Hungry from all the day’s work, Dylan focused on the metal pot sitting on the grill over the fire and the thick yellow paste simmering in it. He did not notice his children and the Hales’ children playing around the other adults on the porch. Each plate soon held ladles of mush and boiled green tomatoes, sprinkled with nuts. Ready to eat, the children huddled together and the adults circled the fire, plates ready for food. At the corner of the patio, Linda Foster sat holding her child. Everyone ate quickly. No one spoke. The only noise was the sound of lips smacking from chewing the pasty meal and the clatter of spoons on the plates. Dylan licked his plate and spoon clean. Then he put them by his feet on the concrete patio and laughed to himself.
“What’s so funny?” asked Linda.

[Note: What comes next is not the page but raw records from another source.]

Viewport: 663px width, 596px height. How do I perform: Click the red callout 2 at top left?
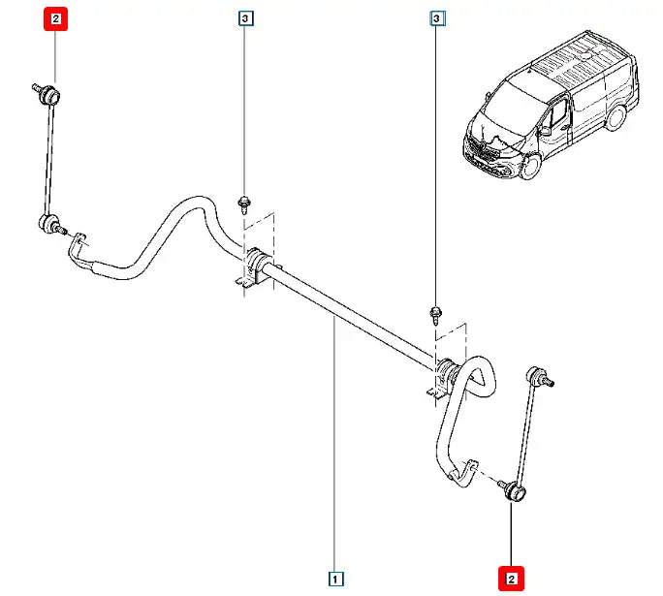(55, 17)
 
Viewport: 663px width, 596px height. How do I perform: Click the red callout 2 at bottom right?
(511, 579)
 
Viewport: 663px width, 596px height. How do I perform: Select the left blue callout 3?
(246, 18)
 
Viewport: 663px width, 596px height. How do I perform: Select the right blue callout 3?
(437, 18)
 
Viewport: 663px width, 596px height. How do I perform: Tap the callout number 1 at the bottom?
(334, 579)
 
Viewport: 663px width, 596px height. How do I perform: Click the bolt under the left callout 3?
(245, 204)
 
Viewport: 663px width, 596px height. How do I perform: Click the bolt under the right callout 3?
(436, 313)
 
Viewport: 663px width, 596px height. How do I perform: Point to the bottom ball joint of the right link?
(514, 492)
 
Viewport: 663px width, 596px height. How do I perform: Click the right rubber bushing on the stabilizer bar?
(448, 372)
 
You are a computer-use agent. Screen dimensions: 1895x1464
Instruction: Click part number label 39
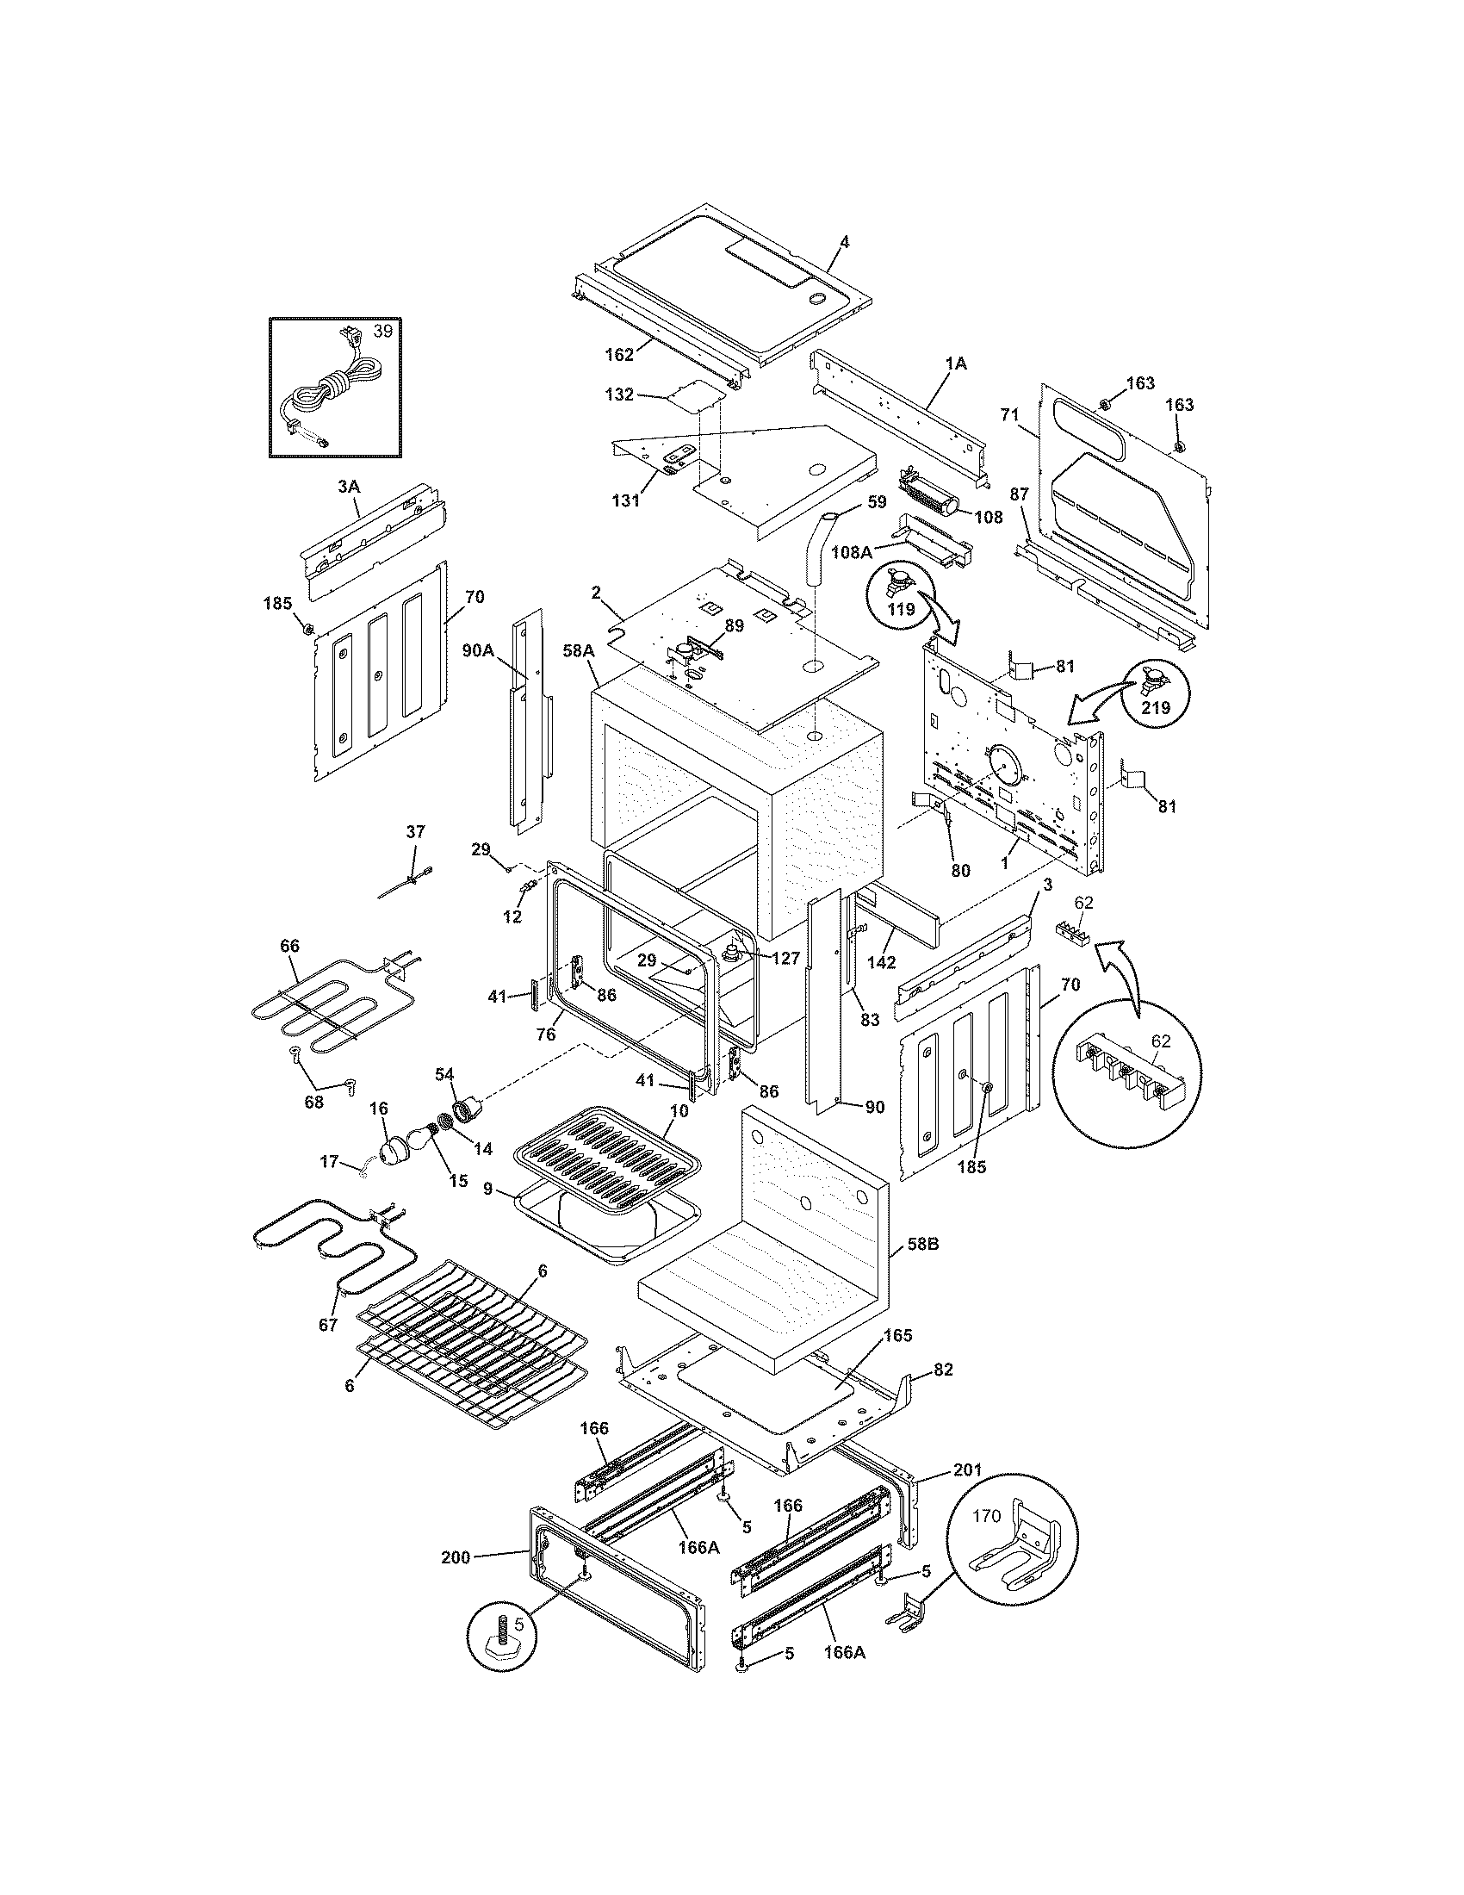click(x=382, y=332)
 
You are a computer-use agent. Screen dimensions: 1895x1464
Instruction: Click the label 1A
click(x=955, y=364)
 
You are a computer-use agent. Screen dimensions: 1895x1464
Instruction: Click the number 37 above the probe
click(x=415, y=831)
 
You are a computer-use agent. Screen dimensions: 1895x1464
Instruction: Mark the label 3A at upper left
click(x=348, y=488)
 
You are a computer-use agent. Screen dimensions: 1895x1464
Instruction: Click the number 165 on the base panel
click(x=897, y=1335)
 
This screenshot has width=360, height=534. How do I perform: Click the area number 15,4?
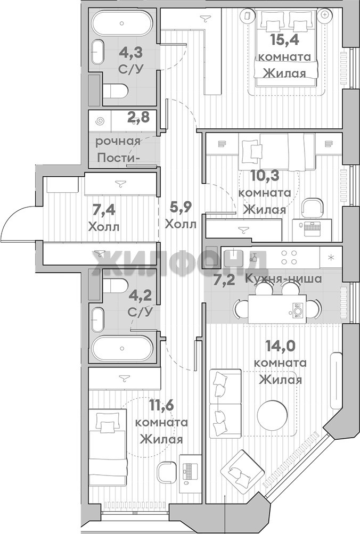pyautogui.click(x=284, y=40)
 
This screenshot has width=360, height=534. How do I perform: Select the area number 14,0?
pyautogui.click(x=281, y=346)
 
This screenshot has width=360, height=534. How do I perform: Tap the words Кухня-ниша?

Trying to feed her toddler a spoonful of the mush, she was the only person with food still on her plate.
“I used to hate going to fancy restaurants.” Dylan laughed again. “I’m not the kind of guy that ever liked to put on a suit or use a special fork for salad, but look at me now. I think I wouldn’t mind doing that right about now.”
David finally smiled. “What kind of wine goes with mush, Joel?”
“I don’t know, Dave, we don’t drink alcohol.” Joel touch
ed his wife’s shoulder.
“Oh, that’s right, sorry,” David apologized.
Jim quickly licked his lips clean and cleared his throat. He held up a thick finger and said, “Red wine. I’ll take a bottle of red wine. How about you, Dylan? What kind for you?”
“Wine,” Dylan mumbled.
“Yes, what kind?”
Dylan’s mind drifted away. It floated above his house, across the field, and over the tall grass to the golf course. It stopped at the eighteenth hole. In his mind’s eye, he could see a winery at the edge of the golf course. He just remembered, from years ago, seeing a winery and its orchard next to the edge of the fairway.
“Grapes,” Dylan mumbled again, as he came back to reality. “I know where there’s a winery with an orchard of grapes.”
“Dylan,” said Jim. “We were only joking. You don’t want to make wine, do you?”
“No, of course not.” Dylan rubbed his beard. “If those grapes were never picked, though, they’ll be dry on the vine. Raisins. A vineyard full of raisins.”
“It’s not that far away. Right?” asked Kevin.
“Right.”
“You want us to walk there? With buckets like we did for the nuts?” asked David, with a weary voice.
“No. We’ll get a truck and load it up. Raisins will keep over the winter.”
“Tom’s truck?” asked Kevin.
“Yeah, but he won’t go.”
“Harold has an El Camino,” Jim offered. “We’ll take that, too. Really get a load while we’re at it.”
“I’ll go talk to Harold,” said Dylan.
The thought of having to talk with Harold and tolerating his cantankerous attitude put Dylan in a foul mood. He frowned and looked over at the group of children. They had finished eating and gathered in a circle to chatter and play as children do.
“Children,” called Dylan. “Bring your plates here. We need to clean them.”
His children set their dirty plates and utensils beside Dylan’s plate. He curiously looked at his children, just noticing that they were wearing vine necklaces with cross pendants made from sticks held together with the same kind of vine.
He lifted a cross pendant from his son’s chest and rotated it between his fingers. He squinted at the necklace and asked Mary, “Did you make these?”